» Exercise goal: Give only the number of lines in the data that contain the word "agent".

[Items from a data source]
--- START ---
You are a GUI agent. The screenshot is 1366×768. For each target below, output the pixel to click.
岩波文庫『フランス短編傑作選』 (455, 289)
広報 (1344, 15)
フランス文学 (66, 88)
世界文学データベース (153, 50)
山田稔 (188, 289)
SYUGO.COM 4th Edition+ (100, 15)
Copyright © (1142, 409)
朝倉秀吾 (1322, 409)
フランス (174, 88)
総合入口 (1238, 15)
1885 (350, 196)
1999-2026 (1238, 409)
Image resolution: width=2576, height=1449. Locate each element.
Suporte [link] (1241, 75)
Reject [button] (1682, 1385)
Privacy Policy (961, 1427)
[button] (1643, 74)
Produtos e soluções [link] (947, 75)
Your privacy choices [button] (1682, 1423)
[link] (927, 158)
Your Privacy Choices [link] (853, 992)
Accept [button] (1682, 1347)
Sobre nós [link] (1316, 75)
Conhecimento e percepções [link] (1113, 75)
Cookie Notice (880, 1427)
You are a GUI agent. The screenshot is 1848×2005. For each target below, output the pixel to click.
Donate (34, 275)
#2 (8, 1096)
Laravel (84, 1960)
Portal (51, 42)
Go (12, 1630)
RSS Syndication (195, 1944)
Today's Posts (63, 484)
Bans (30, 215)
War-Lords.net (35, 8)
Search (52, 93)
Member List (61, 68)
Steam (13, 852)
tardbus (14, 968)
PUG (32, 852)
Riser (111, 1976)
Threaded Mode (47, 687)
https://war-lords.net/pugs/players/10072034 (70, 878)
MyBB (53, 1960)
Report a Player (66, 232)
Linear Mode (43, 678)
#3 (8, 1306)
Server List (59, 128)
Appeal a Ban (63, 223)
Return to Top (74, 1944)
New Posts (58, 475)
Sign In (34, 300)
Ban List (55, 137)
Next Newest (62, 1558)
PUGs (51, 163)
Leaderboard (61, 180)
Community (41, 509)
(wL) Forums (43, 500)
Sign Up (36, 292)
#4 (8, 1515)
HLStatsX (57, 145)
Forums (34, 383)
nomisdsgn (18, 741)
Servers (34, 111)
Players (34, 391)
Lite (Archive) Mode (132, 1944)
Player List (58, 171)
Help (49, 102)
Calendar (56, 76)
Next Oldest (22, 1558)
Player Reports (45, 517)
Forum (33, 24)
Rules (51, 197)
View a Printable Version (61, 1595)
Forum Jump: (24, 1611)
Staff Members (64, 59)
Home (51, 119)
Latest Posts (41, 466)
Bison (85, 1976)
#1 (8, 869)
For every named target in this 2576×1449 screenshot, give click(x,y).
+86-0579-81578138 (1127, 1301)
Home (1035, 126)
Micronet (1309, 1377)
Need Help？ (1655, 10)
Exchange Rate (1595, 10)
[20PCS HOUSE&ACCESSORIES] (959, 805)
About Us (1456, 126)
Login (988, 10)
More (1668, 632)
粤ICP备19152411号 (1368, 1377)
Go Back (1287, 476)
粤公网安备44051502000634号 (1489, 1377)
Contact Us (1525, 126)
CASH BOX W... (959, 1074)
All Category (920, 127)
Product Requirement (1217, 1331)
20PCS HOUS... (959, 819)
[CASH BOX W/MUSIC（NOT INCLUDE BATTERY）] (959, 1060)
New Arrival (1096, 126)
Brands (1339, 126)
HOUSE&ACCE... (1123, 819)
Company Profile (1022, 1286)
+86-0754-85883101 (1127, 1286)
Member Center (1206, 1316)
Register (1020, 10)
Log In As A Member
--- END ---
» Solution to this task: 2